Brandywine’s new Asia chief talks strategy, hiring plans

Brandywine Global has hired Tariq Ahmad as Asia ex-Japan CEO. In his first interview in the role, he outlined the fund firm's plans to focus more on Southeast Asia and tier-two clients.
Brandywine’s new Asia chief talks strategy, hiring plans

Brandywine Global, part of US fund group Legg Mason, has hired a new chief executive for Asia ex-Japan, who plans to strengthen the firm’s coverage of tier-two institutions, Southeast Asian markets and bank distribution channels.

Tariq Ahmad spoke to AsianInvestor yesterday in his first interview since taking the role on January 3. He was previously Singapore CEO and head of business development for Asia Pacific and the Middle East at rival fund manager Rogge Global Partners.

Ahmad replaces John Tsao, who has been with Brandywine since he set up the Singapore office in 2003. Tsao will remain with the firm, but with a greater focus on investment research. Ahmad will oversee regional business development and client servicing, while Tsao’s new title is yet to be decided.

New focuses

Brandywine has a strong footprint in key markets in Asia – notably in North Asia – and with the bigger institutions, noted Ahmad, but is looking to expand its presence in Southeast Asia and among smaller, second-tier clients.

He said he would be looking to build traction with official institutions and pension plans and in countries such as Indonesia, Malaysia and Thailand. In addition, noted Ahmad, the firm aims to tap insurance firm’s “growing demand for specialist mandates”.

Brandywine has about $70 billion under management globally, of which $16.4 billion is sourced from clients in Asia Pacific, including $7 billion from Japan. At present all the Asia AUM is in global fixed income strategies and mostly with institutional clients.

Tariq Ahmad

The firm also has about $15 billion globally in equity strategies, and is considering building out a multi-asset offering at some point, although this is not a focus currently, said Ahmad. It currently offers balanced multi-asset strategies.

Meanwhile, Brandywine also plans to increase its sales of Ucits products in Asia through channels such as retail and private banks, he noted. To do this, it will make use of Legg Mason’s distribution network and resources in markets like Hong Kong, Singapore and Taiwan.

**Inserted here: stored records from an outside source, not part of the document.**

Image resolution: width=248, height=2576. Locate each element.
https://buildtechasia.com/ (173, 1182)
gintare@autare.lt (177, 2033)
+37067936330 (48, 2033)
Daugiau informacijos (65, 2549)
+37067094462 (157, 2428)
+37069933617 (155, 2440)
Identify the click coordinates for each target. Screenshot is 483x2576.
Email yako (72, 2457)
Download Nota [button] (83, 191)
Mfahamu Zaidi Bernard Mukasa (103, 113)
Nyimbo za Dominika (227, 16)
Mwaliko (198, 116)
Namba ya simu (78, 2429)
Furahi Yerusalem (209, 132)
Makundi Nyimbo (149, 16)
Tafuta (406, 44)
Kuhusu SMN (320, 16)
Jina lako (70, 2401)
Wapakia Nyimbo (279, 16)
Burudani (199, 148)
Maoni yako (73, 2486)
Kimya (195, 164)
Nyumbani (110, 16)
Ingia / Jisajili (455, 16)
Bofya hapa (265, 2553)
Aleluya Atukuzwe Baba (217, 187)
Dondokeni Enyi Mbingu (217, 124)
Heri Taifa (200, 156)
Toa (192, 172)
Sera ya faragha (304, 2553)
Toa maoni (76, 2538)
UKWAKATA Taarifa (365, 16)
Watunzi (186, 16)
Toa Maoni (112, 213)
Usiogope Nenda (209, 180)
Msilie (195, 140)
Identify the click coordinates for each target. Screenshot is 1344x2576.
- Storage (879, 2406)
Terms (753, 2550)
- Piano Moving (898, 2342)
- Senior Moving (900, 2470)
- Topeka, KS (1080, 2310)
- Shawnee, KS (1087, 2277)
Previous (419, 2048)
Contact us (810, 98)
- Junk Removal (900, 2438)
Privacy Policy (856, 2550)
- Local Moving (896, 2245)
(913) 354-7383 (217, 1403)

The firm’s regional Ucits sales are “not significant”, said Ahmad, and developing that part of the business “will be a strong focus”. Brandywine has $6 billion of AUM in Ucits products globally.

Hiring ambitions

As for plans to recruit more staff, Brandywine will add a client-servicing specialist to its five-strong team in Singapore over the next three months. It is also considering hiring a dedicated salesperson for South Korea.

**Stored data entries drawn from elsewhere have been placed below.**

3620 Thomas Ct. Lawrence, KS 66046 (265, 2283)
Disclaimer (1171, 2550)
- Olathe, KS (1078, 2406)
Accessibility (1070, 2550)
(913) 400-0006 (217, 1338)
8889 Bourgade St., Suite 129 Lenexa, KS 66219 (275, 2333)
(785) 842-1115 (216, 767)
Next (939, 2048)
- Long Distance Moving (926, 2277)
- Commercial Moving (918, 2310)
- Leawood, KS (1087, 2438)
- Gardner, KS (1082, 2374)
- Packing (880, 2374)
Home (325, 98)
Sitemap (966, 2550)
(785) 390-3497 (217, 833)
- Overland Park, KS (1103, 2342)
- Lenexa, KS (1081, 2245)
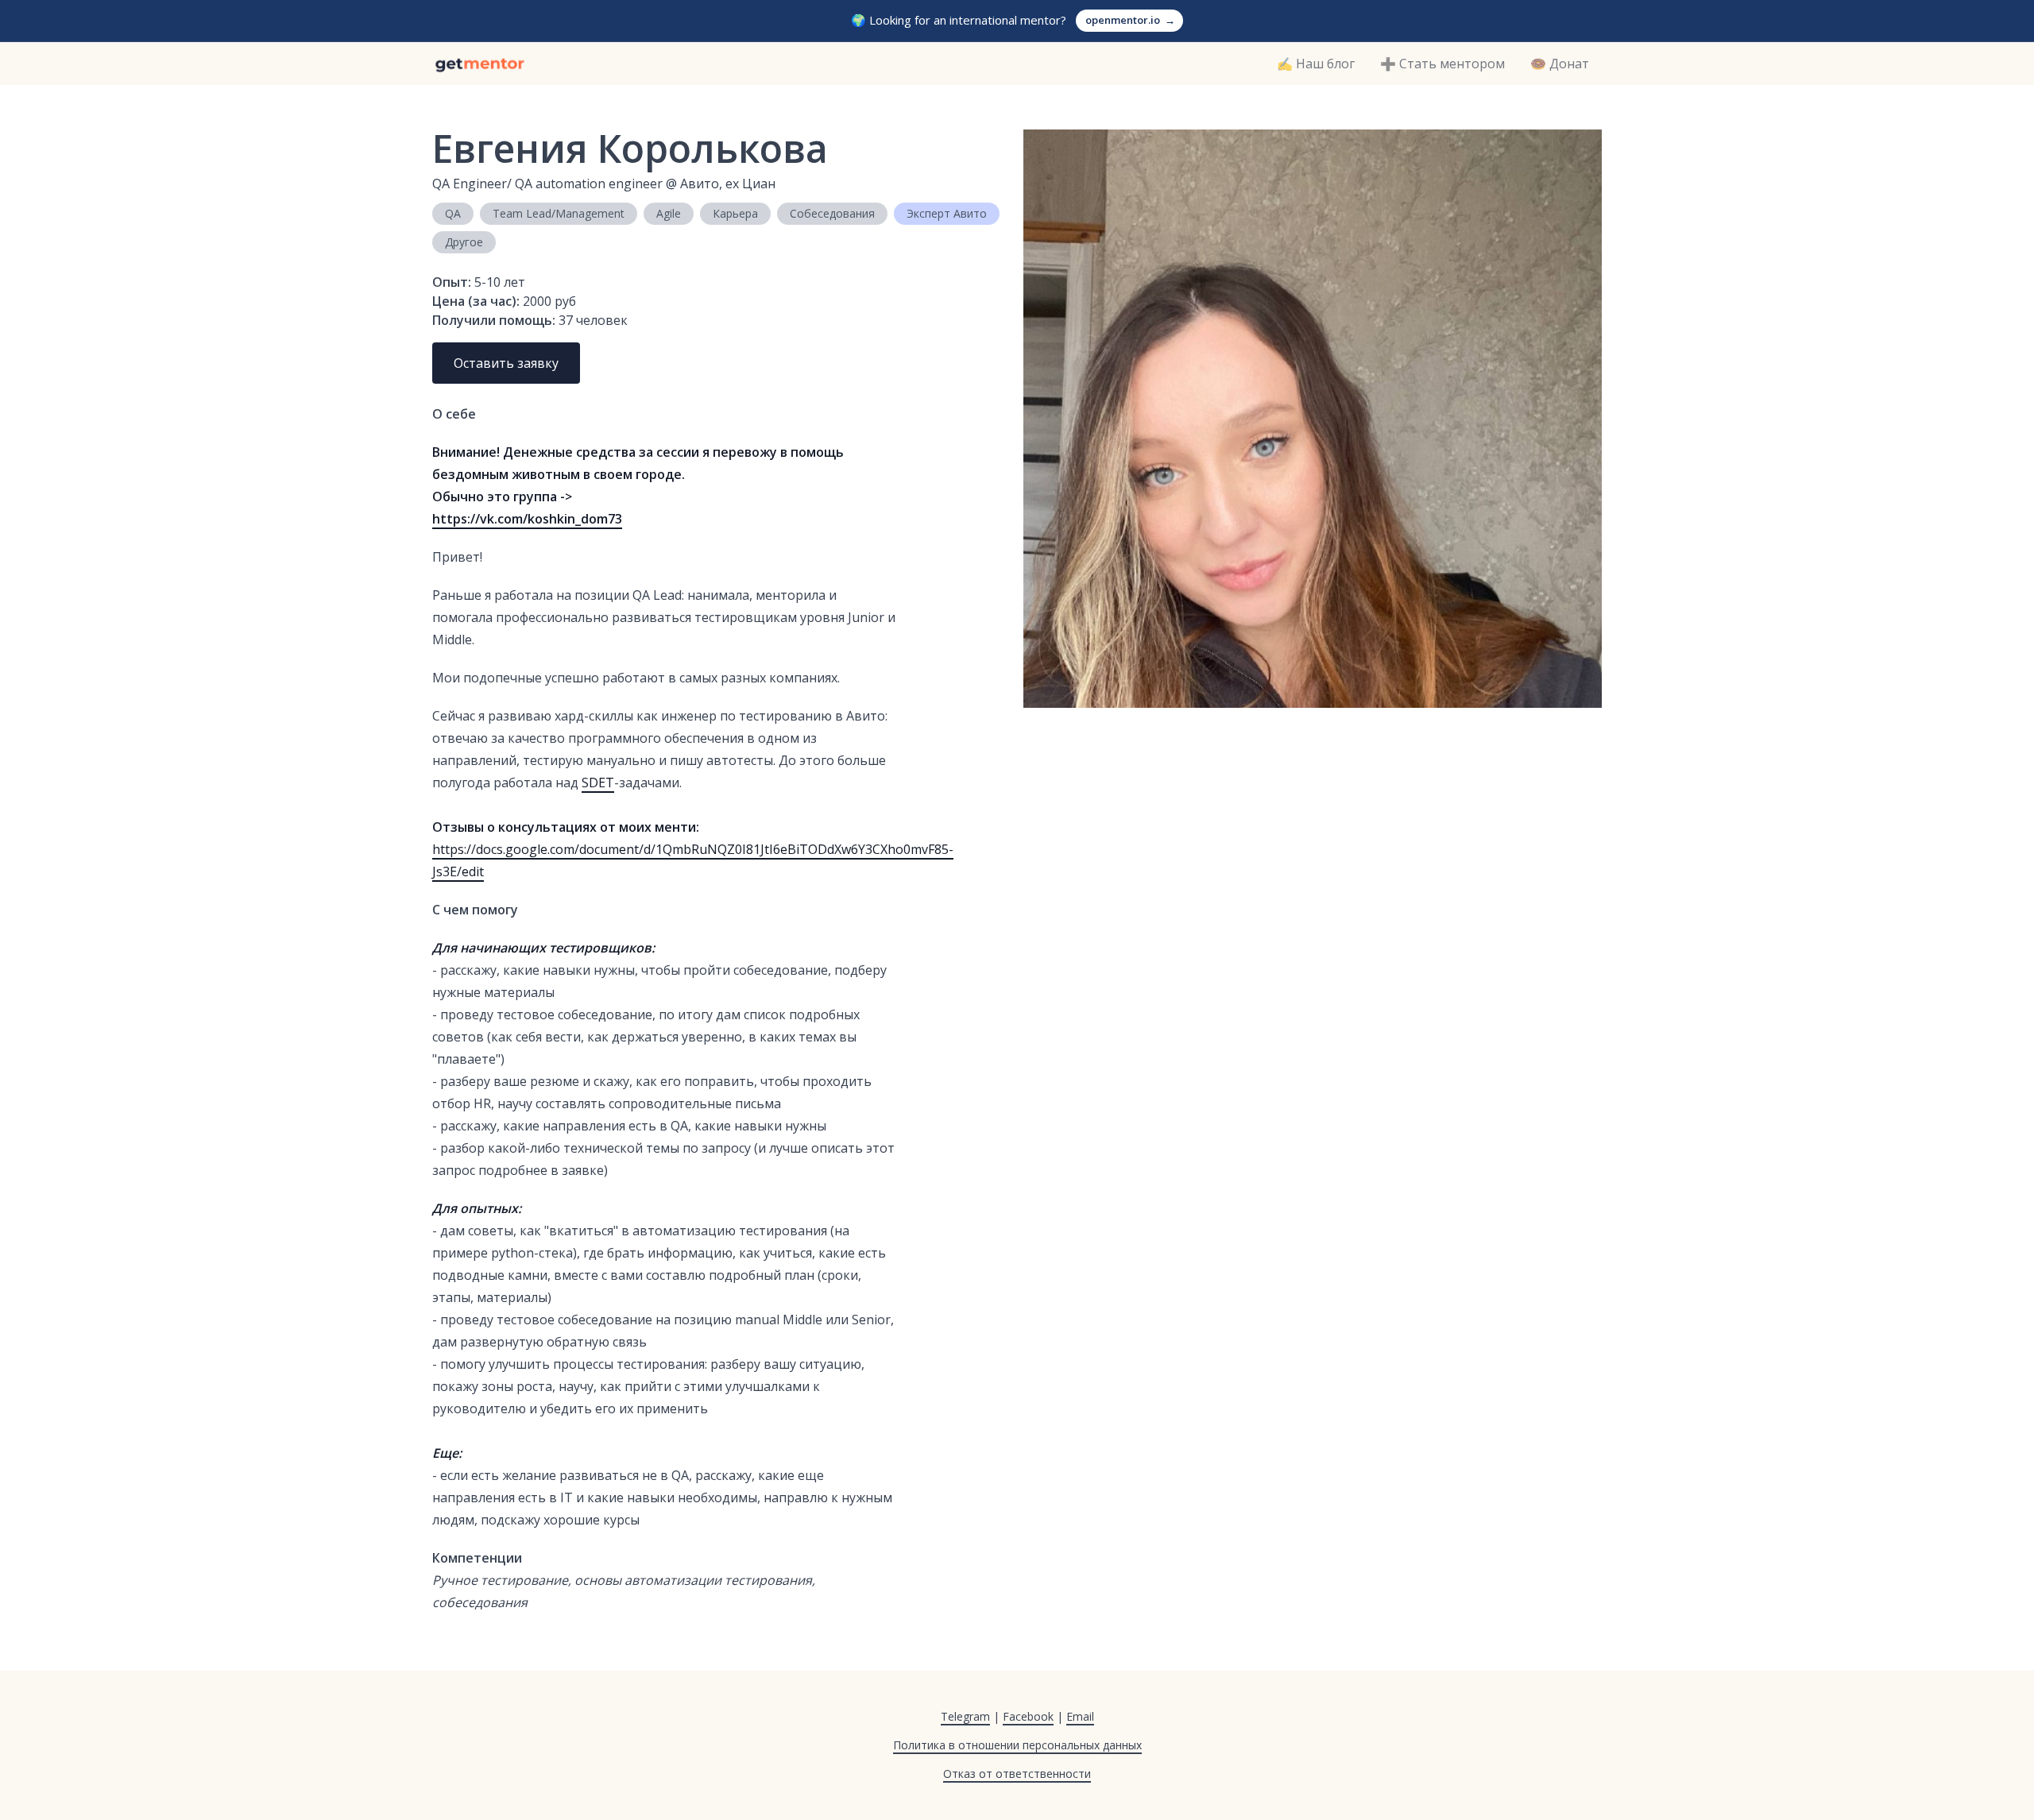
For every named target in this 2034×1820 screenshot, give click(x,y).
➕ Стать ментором (1442, 63)
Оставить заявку (506, 363)
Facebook (1028, 1716)
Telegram (965, 1716)
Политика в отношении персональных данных (1017, 1744)
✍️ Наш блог (1316, 63)
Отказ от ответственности (1017, 1773)
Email (1080, 1716)
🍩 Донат (1559, 63)
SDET (598, 782)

Ahmad covers that market out of Singapore, but he said the firm may put someone in Legg Mason’s Hong Kong office to strengthen its coverage. This would reflect the plan to hire native speakers for certain markets to increase its focus on tier-two institutions.

Brandywine has a portfolio manager and a research economist in Singapore, both focused on Asian sovereign and corporate debt, and a business development executive supporting Ahmad.

Asked whether Brandywine has any plans to set up an onshore presence in China, Ahmad said it was looking at what it could do to help Legg Mason establish a mainland presence. “We’re looking at the different structures we can use to be onshore,” he said.

Brandywine does not yet invest in the onshore renminbi bond market, but he said it was following the market closely to see how it develops.

Fierce competition

Active asset managers are under growing pressure to provide alpha for the fees they charge, given the growth of passive, index-related strategies. How is Brandywine responding in Asia?

“The industry is definitely polarising,” noted Ahmad. “Mid-tier firms are getting acquired, and what’s remaining are the very strong big firms and the boutiques. The larger players will move more into manufacturing passive funds [as part of their business], while the boutiques will remain focused on active management.”

Brandywine’s proposition – seeking alpha through unconstrained fixed income strategies – is therefore more important than ever, he noted, given how low bond yields are. But Ahmad said the firm was not being pressured by clients to reduce fees: “We’re not having such discussions at this point.”

However, a major trend he is seeing among institutional investors in Asia is the larger players steadily building their internal capabilities and shifting more strategies in-house.

They are therefore using fewer asset managers, and only the standout performers offering something different will remain on their platforms, said Ahmad. “When they need beta management they can do it in-house more and more, but when they need alpha, they will look externally.”